• _Your task_
Copy the following records exactly as they appear, line for line.

• _Exercise input_

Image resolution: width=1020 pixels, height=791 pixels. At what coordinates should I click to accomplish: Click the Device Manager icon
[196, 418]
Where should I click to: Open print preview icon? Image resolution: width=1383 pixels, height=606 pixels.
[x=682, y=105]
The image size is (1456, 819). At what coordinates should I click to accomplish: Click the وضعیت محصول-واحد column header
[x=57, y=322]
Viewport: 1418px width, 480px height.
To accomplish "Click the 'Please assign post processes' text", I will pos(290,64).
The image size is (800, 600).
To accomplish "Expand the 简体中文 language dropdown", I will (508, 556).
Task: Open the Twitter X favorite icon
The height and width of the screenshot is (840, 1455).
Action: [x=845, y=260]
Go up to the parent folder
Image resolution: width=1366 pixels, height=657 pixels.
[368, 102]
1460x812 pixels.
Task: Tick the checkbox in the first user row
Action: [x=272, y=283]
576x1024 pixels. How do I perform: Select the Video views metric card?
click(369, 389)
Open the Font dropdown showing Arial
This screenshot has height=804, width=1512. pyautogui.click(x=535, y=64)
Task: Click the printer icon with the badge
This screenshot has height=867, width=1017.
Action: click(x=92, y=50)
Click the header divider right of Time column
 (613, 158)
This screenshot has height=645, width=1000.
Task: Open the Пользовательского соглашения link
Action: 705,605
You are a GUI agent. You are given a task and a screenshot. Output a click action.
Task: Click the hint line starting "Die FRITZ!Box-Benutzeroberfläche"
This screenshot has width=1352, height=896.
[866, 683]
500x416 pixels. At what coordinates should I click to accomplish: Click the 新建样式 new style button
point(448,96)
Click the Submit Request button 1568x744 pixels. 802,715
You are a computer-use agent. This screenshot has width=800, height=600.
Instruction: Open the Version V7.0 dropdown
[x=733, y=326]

• _Exercise output_
Image resolution: width=1020 pixels, height=791 pixels. At what coordinates should I click to accomplish: Click the Device Manager icon
[196, 418]
Where should I click to: Open print preview icon? Image resolution: width=1383 pixels, height=606 pixels.
[x=682, y=105]
The image size is (1456, 819). At what coordinates should I click to accomplish: Click the وضعیت محصول-واحد column header
[x=57, y=322]
Viewport: 1418px width, 480px height.
To accomplish "Click the 'Please assign post processes' text", I will pos(290,64).
The image size is (800, 600).
To accomplish "Expand the 简体中文 language dropdown", I will (508, 556).
Task: Open the Twitter X favorite icon
The height and width of the screenshot is (840, 1455).
Action: [x=845, y=260]
Go up to the parent folder
Image resolution: width=1366 pixels, height=657 pixels.
[368, 102]
1460x812 pixels.
Task: Tick the checkbox in the first user row
Action: [x=272, y=283]
576x1024 pixels. How do I perform: Select the Video views metric card?
click(369, 389)
Open the Font dropdown showing Arial
This screenshot has height=804, width=1512. pyautogui.click(x=535, y=64)
Task: Click the printer icon with the badge
This screenshot has height=867, width=1017.
Action: click(x=92, y=50)
Click the header divider right of Time column
 (613, 158)
This screenshot has height=645, width=1000.
Task: Open the Пользовательского соглашения link
Action: 705,605
You are a GUI agent. You are given a task and a screenshot. Output a click action.
Task: Click the hint line starting "Die FRITZ!Box-Benutzeroberfläche"
This screenshot has width=1352, height=896.
[866, 683]
500x416 pixels. At what coordinates should I click to accomplish: Click the 新建样式 new style button
point(448,96)
Click the Submit Request button 1568x744 pixels. 802,715
You are a computer-use agent. This screenshot has width=800, height=600.
Instruction: Open the Version V7.0 dropdown
[x=733, y=326]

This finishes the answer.